The New York State Department of Financial Services has filed civil charges against drug maker Endo International Plc for misrepresenting the efficacy and safety of its opioid drugs and for insurance fraud. Endo manufactured 18.4% of the opioids distributed in New York between 2006 and 2014, including its drug Opana ER.
The Department of Financial Services said that Endo downplayed how addictive opioids like Opana ER really were. This led many people to feel a false sense of security about taking the medications for pain relief.
The regulator also accuses Endo of knowingly contributing to a “massive” surge in opioid prescriptions, which included medically unnecessary prescriptions and ultimately led to fraudulent insurance claims.
Endo had been selling a reformulated Opana ER until July 2017, when the FDA asked it to remove the drug from the market.
These charges are similar to those brought against Mallinckrodt Plc in April.
Misrepresentations led to violations of insurance law
“All these opioid manufacturers knew how addictive and dangerous their products were,” said a statement by Governor Andrew Cuomo’s office. “Their greedy, fraudulent behavior is inexcusable.”
The charges involve allegations that Endo violated two New York insurance laws when it misrepresented the safety and efficacy of the drugs. Civil penalties of $5,000 per violation are available, should the state win.

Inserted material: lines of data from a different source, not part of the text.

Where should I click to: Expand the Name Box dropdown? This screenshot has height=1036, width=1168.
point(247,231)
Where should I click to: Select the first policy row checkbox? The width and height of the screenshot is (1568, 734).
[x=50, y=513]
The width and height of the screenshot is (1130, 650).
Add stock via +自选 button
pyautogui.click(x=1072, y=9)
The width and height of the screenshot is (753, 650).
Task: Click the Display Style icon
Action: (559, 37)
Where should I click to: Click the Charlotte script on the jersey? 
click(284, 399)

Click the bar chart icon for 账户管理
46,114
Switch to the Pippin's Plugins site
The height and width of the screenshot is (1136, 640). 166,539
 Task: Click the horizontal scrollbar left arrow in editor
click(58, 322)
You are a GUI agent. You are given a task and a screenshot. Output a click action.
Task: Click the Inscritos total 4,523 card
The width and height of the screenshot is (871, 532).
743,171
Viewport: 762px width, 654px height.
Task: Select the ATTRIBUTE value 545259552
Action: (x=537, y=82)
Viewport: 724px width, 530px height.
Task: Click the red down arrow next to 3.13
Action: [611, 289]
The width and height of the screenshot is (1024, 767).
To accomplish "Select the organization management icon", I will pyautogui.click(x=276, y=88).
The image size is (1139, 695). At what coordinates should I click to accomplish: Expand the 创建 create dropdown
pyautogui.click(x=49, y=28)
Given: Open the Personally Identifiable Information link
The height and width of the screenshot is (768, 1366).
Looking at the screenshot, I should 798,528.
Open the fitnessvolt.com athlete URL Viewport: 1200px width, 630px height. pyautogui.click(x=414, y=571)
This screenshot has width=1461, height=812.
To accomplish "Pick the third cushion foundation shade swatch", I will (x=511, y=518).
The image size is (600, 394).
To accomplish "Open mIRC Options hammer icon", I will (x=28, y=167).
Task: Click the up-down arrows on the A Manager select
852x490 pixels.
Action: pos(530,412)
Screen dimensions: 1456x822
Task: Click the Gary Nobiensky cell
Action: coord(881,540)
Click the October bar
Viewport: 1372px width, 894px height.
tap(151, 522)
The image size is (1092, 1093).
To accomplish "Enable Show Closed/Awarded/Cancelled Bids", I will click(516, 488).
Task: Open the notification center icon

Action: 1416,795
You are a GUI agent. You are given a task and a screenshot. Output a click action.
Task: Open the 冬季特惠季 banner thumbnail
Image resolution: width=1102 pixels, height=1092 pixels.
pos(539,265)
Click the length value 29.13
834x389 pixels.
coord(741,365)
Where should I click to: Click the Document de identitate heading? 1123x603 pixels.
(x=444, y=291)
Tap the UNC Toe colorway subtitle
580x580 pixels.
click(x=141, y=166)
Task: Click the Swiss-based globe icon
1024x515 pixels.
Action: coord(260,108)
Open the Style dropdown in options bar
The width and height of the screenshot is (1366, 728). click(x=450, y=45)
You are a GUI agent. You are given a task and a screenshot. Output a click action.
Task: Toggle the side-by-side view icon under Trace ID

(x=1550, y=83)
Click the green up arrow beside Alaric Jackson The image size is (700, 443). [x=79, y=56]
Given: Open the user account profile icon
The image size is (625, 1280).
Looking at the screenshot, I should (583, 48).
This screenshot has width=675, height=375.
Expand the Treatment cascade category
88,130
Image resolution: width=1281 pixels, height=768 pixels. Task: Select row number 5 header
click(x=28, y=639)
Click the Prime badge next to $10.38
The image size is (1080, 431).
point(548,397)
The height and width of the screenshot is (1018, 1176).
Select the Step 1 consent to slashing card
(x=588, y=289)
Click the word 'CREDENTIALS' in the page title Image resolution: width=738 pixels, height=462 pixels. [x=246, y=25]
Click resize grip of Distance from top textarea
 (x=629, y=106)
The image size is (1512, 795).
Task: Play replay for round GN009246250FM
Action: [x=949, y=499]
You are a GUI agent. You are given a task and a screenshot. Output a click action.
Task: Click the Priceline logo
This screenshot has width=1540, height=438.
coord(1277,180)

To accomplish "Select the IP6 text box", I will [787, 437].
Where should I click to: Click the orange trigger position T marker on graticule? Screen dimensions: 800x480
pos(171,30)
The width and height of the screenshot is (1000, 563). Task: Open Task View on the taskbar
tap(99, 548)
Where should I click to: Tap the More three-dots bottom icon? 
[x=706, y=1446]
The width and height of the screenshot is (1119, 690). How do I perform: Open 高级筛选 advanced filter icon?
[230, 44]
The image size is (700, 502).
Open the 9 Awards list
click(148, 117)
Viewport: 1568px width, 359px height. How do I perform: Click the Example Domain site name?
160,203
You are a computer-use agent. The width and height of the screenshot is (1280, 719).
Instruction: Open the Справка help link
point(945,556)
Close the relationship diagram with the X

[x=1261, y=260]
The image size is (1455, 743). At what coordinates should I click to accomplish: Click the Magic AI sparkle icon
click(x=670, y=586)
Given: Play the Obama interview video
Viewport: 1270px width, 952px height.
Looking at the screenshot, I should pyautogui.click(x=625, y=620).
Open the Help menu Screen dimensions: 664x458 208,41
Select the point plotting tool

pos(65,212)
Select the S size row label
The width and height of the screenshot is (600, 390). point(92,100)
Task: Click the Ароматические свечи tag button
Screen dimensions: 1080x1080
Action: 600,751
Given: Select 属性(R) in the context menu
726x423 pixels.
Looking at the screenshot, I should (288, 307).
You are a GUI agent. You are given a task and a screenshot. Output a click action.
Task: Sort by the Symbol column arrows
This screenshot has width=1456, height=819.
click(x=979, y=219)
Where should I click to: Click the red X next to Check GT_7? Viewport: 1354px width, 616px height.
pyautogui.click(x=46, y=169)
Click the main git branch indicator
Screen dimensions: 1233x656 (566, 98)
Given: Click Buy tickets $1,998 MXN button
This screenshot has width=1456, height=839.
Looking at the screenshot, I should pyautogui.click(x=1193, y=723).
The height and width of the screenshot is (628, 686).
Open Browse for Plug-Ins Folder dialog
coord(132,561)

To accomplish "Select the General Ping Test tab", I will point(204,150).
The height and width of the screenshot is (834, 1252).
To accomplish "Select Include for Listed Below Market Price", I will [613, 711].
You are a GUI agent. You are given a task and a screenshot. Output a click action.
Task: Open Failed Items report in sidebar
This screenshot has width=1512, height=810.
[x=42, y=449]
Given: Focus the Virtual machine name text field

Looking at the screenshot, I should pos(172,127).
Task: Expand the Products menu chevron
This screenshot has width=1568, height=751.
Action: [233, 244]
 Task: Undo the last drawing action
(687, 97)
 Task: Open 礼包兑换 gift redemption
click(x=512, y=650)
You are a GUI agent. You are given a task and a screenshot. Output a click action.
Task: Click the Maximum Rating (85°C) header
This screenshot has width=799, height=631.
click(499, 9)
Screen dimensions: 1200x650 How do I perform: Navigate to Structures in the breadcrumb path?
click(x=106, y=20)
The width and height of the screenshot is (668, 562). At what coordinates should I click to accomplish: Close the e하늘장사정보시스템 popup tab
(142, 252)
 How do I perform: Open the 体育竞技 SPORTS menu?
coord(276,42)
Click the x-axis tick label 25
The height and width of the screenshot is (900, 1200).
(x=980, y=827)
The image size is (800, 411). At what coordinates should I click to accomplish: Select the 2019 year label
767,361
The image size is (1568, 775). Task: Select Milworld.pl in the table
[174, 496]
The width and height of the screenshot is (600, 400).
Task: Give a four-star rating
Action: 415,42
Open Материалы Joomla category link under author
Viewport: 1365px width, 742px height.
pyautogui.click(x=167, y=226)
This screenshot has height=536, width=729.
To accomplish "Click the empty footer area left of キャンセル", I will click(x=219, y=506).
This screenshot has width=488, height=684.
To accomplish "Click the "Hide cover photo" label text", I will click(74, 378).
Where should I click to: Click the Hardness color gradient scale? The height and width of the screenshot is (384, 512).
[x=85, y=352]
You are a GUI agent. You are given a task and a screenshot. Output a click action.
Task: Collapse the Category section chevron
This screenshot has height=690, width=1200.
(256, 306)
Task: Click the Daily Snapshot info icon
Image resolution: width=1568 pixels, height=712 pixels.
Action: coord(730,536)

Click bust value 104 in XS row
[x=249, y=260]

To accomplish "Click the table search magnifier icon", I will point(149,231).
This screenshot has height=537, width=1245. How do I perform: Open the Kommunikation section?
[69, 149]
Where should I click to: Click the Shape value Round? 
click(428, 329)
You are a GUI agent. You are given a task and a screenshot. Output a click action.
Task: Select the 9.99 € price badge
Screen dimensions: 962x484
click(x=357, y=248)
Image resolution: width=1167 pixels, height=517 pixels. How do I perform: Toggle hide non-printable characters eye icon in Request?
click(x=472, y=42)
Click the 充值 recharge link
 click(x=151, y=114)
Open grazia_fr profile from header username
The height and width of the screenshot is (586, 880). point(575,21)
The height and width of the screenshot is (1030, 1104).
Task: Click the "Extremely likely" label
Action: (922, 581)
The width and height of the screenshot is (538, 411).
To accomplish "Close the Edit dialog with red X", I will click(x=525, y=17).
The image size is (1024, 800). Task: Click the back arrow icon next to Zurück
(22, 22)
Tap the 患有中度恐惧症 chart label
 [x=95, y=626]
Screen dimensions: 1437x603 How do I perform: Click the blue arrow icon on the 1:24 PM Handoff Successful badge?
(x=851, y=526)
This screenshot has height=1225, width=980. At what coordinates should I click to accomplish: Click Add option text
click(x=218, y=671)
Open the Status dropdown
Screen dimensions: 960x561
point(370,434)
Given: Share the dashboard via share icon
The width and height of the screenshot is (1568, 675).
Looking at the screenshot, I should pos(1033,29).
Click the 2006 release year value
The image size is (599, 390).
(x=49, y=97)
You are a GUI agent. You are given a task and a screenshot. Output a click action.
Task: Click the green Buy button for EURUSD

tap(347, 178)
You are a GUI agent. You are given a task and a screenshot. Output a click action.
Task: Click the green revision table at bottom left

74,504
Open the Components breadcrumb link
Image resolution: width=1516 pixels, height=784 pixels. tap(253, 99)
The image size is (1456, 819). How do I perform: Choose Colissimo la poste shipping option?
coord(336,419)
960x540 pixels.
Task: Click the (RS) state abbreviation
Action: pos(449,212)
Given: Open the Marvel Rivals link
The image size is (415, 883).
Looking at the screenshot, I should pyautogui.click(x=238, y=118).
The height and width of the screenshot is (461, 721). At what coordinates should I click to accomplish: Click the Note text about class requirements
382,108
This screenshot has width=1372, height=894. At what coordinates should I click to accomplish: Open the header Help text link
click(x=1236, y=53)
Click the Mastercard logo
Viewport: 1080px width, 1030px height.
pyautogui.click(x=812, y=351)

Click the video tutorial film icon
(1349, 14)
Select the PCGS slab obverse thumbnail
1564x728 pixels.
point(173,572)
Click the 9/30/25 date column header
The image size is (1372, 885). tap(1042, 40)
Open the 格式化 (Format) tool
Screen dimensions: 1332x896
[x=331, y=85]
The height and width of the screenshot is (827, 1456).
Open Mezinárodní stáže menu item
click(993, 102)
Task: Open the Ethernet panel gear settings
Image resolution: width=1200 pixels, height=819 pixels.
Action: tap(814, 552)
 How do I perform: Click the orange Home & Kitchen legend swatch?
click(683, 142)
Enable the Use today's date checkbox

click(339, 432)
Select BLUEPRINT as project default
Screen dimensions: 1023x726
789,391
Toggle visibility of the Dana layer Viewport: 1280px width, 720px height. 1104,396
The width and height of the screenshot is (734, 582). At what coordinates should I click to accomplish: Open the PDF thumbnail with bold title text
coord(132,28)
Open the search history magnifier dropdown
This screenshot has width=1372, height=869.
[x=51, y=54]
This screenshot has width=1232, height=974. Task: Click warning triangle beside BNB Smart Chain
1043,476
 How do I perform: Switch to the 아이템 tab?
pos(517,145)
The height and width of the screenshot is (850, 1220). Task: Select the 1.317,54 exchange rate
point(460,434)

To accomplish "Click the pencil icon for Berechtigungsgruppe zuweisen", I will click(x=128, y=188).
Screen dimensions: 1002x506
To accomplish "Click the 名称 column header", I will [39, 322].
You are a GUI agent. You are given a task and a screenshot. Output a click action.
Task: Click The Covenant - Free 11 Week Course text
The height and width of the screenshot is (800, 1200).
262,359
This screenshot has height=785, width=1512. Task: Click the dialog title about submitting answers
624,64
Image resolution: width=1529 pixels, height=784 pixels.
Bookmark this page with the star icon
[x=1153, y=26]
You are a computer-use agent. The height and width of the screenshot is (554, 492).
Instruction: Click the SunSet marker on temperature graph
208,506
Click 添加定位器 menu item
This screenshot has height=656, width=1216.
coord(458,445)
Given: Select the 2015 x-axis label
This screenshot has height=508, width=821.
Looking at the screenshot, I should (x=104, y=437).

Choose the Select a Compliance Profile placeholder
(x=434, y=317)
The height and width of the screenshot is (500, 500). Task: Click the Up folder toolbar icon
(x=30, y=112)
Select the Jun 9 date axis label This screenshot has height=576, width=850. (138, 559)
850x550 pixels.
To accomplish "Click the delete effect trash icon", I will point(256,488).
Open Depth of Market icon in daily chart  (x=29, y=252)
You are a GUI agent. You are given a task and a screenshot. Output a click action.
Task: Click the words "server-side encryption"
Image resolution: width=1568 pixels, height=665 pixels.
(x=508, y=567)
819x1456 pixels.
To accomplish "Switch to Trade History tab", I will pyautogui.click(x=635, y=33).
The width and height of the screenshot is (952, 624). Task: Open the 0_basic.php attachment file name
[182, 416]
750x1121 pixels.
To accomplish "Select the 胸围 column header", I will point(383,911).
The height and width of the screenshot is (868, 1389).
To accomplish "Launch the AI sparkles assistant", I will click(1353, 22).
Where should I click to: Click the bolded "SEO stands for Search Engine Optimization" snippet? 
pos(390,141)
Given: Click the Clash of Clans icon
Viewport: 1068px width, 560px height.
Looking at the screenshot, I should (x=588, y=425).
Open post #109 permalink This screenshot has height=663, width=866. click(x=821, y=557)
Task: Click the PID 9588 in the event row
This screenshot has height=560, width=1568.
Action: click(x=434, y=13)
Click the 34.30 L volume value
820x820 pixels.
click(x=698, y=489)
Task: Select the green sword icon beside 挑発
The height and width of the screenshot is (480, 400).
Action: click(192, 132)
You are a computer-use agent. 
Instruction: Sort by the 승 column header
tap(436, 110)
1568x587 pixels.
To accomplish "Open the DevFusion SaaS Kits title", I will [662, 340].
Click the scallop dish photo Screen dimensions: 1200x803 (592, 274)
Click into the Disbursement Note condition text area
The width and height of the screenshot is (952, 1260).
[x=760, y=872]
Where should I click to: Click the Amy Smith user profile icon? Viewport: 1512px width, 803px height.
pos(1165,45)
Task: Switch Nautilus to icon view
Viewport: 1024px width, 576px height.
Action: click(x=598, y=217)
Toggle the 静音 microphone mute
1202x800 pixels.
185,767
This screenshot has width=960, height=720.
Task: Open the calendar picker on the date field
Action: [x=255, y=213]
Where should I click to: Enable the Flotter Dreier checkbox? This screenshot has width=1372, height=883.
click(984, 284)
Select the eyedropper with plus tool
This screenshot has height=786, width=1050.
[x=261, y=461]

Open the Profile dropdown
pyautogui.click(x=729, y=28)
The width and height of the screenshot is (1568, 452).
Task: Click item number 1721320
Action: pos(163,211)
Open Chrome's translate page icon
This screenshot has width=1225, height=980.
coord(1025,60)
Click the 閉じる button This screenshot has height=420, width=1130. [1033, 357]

In a recent regulatory filing, Endo indicated that it is facing over 3,200 lawsuits in regard to its opioid drugs. Most of the lawsuits have been brought by cities, counties and municipalities.
Since 1997, opioid painkillers have contributed to over 400,000 deaths, according to the Centers for Disease Control and Prevention. Governments and individuals have struggled with how to hold the manufacturers responsible for the harm their drugs have done.
Although this is a regulatory enforcement action, a win by the state of New York against Endo and other manufacturers who misled patients about the safety of opioid drugs could be significant. It could provide significant evidence that the manufacturers acted improperly or even illegally. This, in turn, could allow families of those lost to opioid overdose some relief in the courts.
The Department of Financial Services has scheduled a hearing in the case for Oct. 26 in Albany.